TASKS FOR THIS EXERCISE:
- 1) Return, unchanged, the part of the health news roundup that opens with the words containing "Some 58,400 cancer" and closes with "as previously thought.".
- 2) According to the health news roundup, what proportion of cancer cases among the over-70s are identified only after an emergency hospital admission?
- 3) List the surgical specialties that the health news roundup says were excluded from the study published in The Lancet.

EXERCISE PASSAGE:
──────

The finding that one in four cancer patients is only diagnosed once after they end up in A&E is reported in several papers, including this morning´s Guardian.

Some 58,400 cancer cases a year in England - or 24% of all those diagnosed - are identified only once the sufferer has been admitted to hospital as an emergency, the paper says. The proportion is even higher for the over-70s, at 31% of all cases.

The figures emerged from a National Cancer Intelligence Network study of 739,667 people who were diagnosed with the disease in England in 2006-2008. The Guardian says the figures raise fresh questions about the NHS´s ability to spot the disease early enough.

 

The Telegraph is among the papers reporting that twice as many people die after surgery in NHS hospitals as previously thought.

It says the overall chance of dying within two months of surgery is one in 28 (3.6 per cent) according to a study published in The Lancet which finds serious shortcomings in the way many patients are treated.

The paper says the latest study examined 10,630 cases in British hospitals during one week in April 2011. These included both pre-planned and emergency operations, but excluded those not requiring an overnight stay, as well as cardiac, neurological, radiological or obstetric surgery.

It quotes author Dr Rupert Pearse, a reader in intensive care medicine at Barts and the London School of Medicine and Dentistry, as saying that patients are also being sent back to general wards after surgery rather than critical care beds because of a ‘one-size fits all' approach that is ‘ingrained' in the NHS.

Lessons need to be learnt from cardiac surgery, where information on death rates is freely available and hospitals vie to be the best, according to the Telegraph.

 

Elsewhere, the Guardian reports that the chair of the parliamentary public accounts committee, the Labour MP Margaret Hodge, has asked the National Audit Office to investigate private company Serco, after claims it presented false data to the NHS 252 times on the performance of its out-of-hours GP service in Cornwall.

──────

PROVIDED DATA:
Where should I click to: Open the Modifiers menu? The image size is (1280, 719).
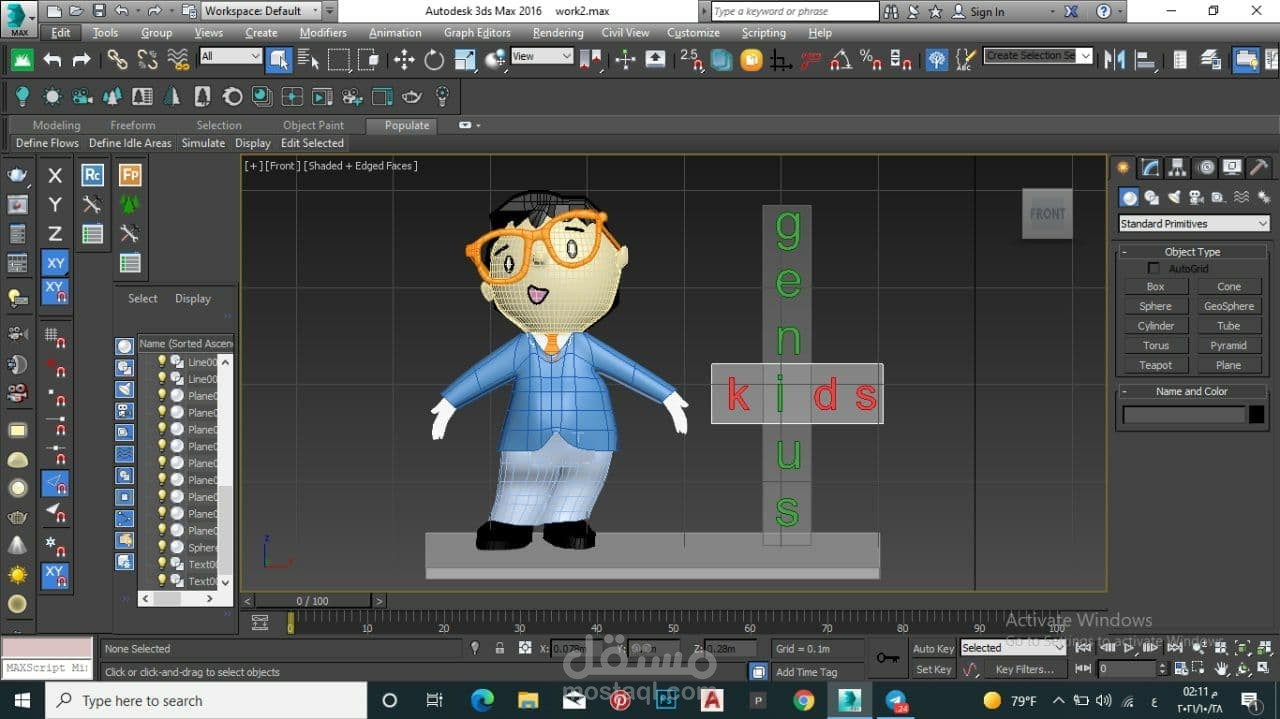(x=323, y=33)
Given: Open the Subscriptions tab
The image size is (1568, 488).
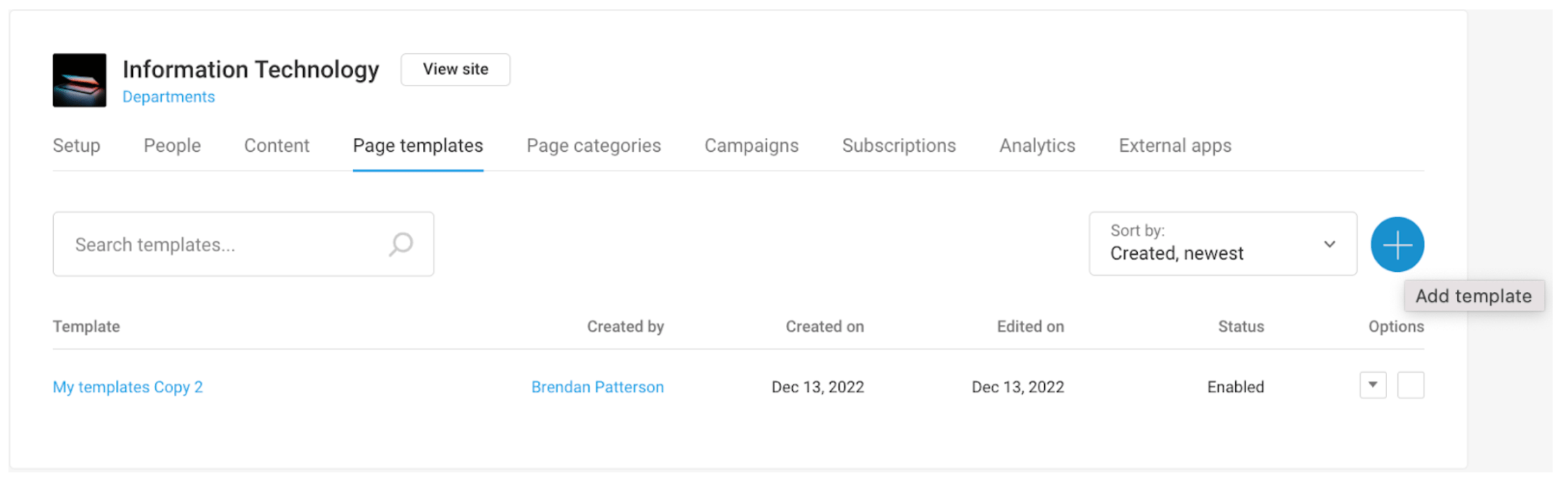Looking at the screenshot, I should (x=899, y=146).
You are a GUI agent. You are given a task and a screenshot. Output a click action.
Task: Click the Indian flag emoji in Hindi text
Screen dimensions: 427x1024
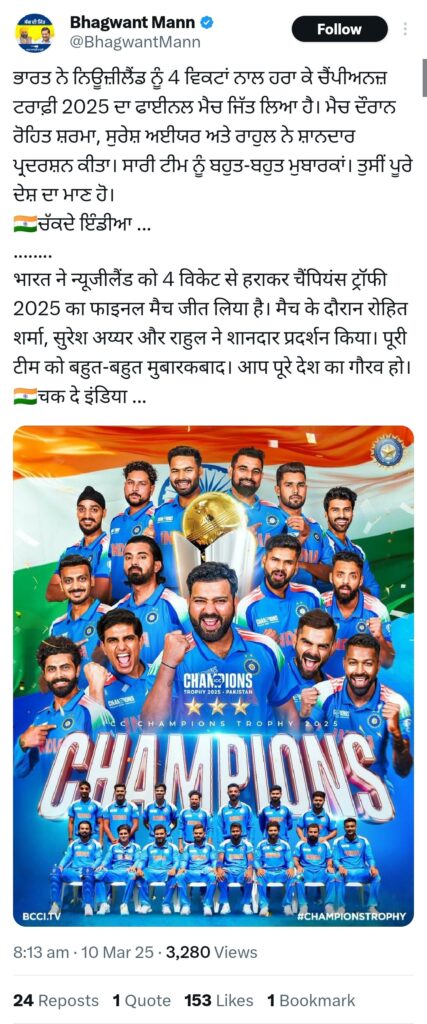[25, 396]
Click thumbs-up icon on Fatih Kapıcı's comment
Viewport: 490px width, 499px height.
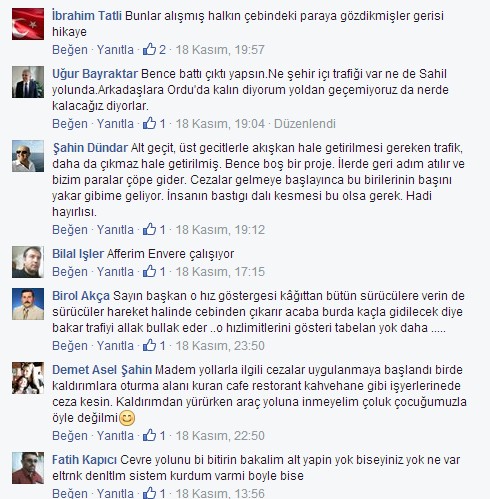point(149,493)
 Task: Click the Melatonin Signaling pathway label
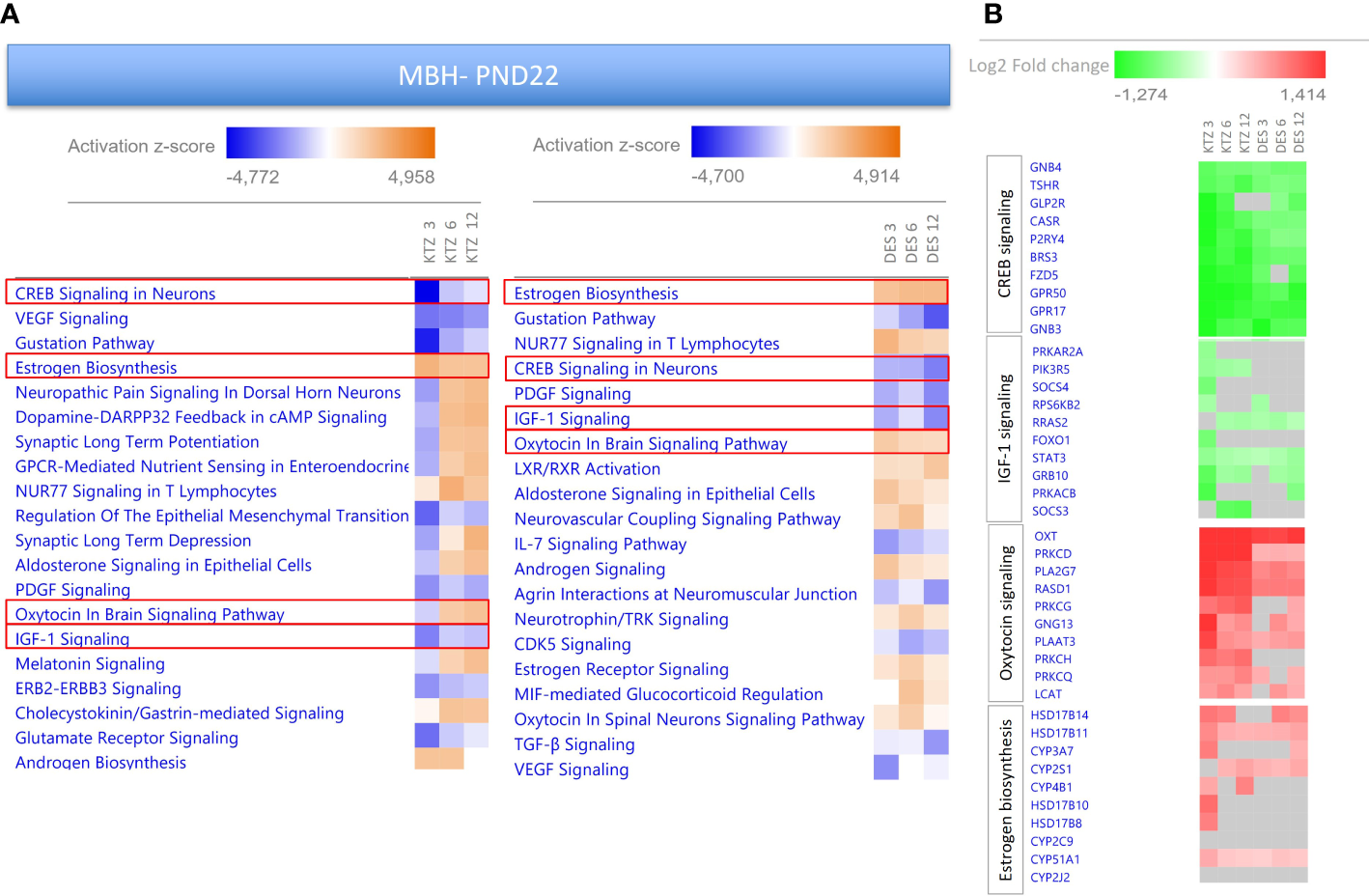click(x=90, y=664)
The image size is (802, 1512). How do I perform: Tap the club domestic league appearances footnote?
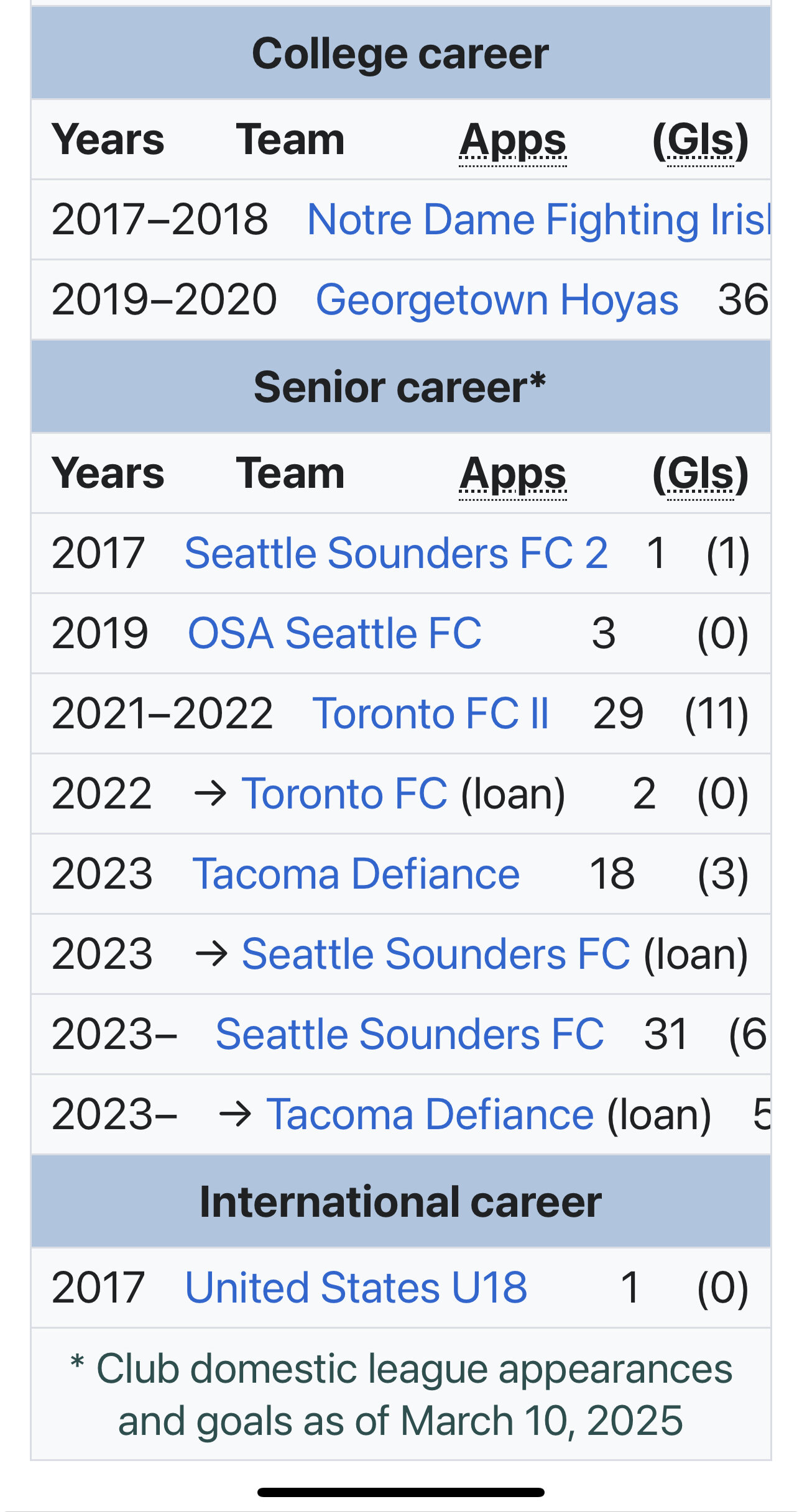(401, 1395)
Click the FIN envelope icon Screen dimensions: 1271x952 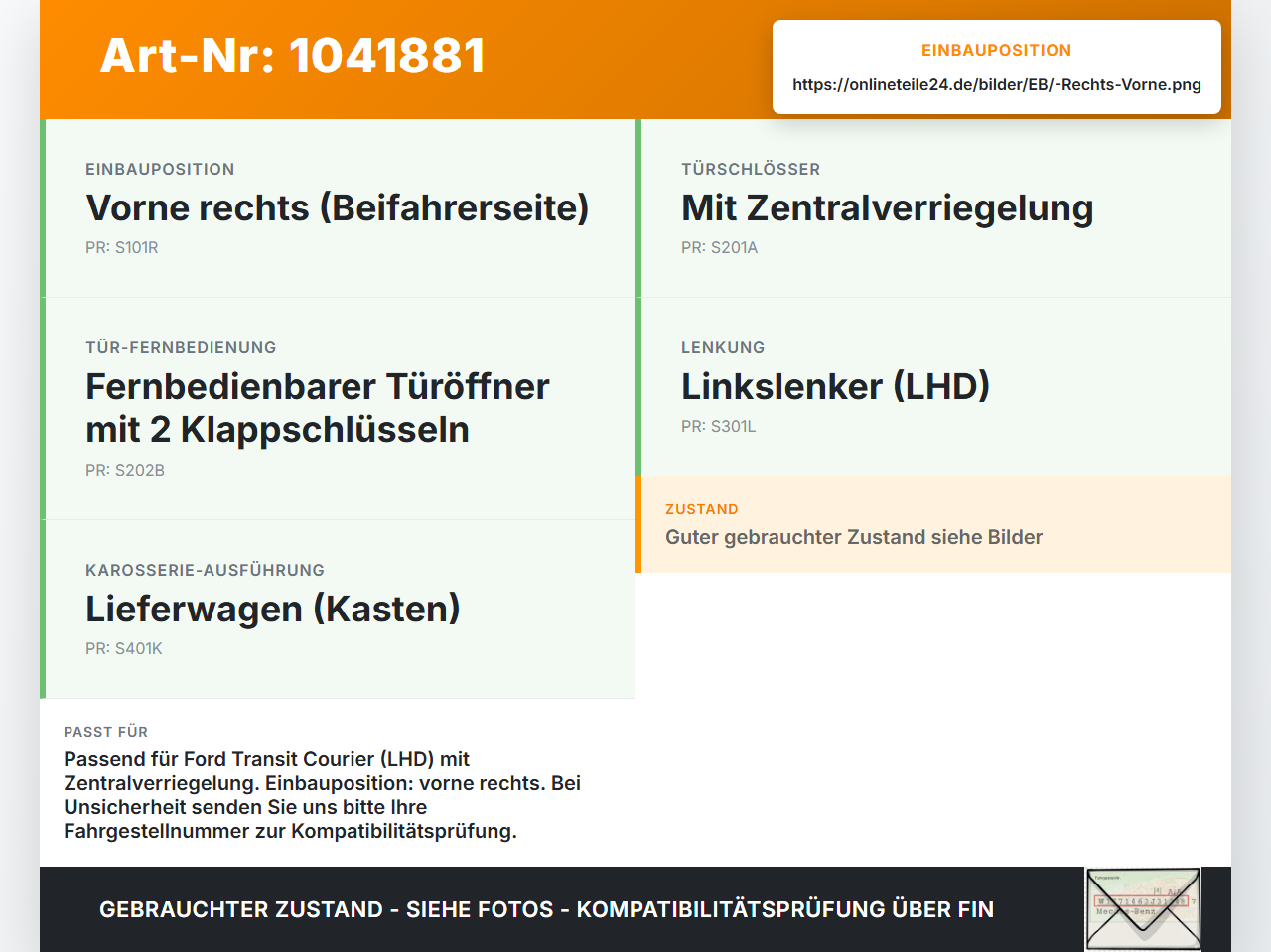point(1143,909)
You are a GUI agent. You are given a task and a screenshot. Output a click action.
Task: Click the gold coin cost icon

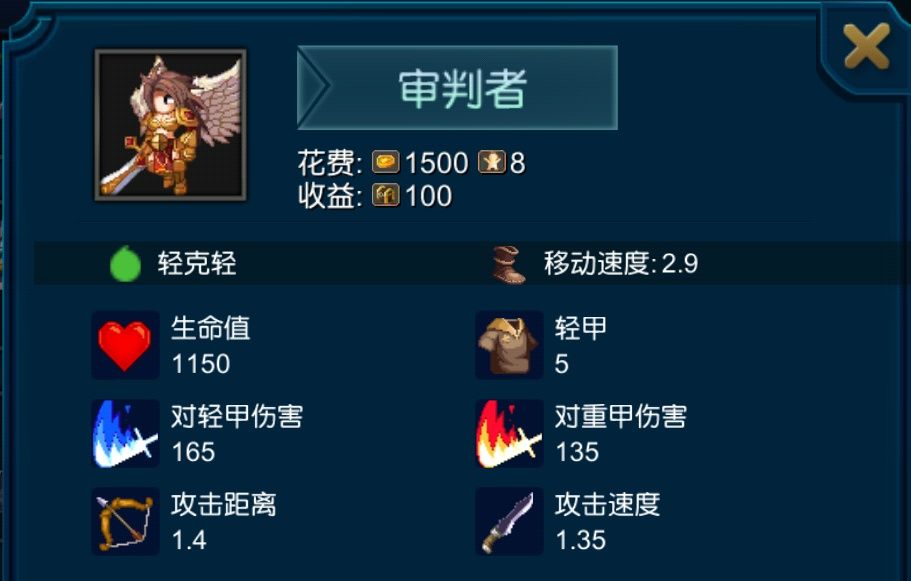[x=386, y=162]
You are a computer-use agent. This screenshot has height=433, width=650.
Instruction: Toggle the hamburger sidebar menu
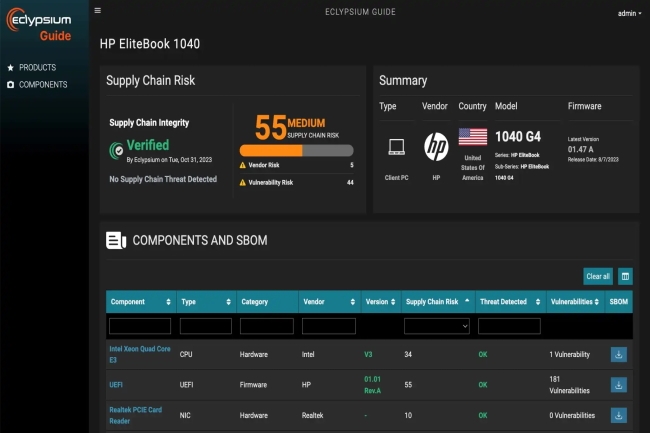[x=97, y=11]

──────

SOLUTIONS TO EACH TASK:
- 1)
Some 58,400 cancer cases a year in England - or 24% of all those diagnosed - are identified only once the sufferer has been admitted to hospital as an emergency, the paper says. The proportion is even higher for the over-70s, at 31% of all cases.

The figures emerged from a National Cancer Intelligence Network study of 739,667 people who were diagnosed with the disease in England in 2006-2008. The Guardian says the figures raise fresh questions about the NHS´s ability to spot the disease early enough.

 

The Telegraph is among the papers reporting that twice as many people die after surgery in NHS hospitals as previously thought.

- 2) 31% of all cases.

- 3) Cardiac, neurological, radiological, obstetric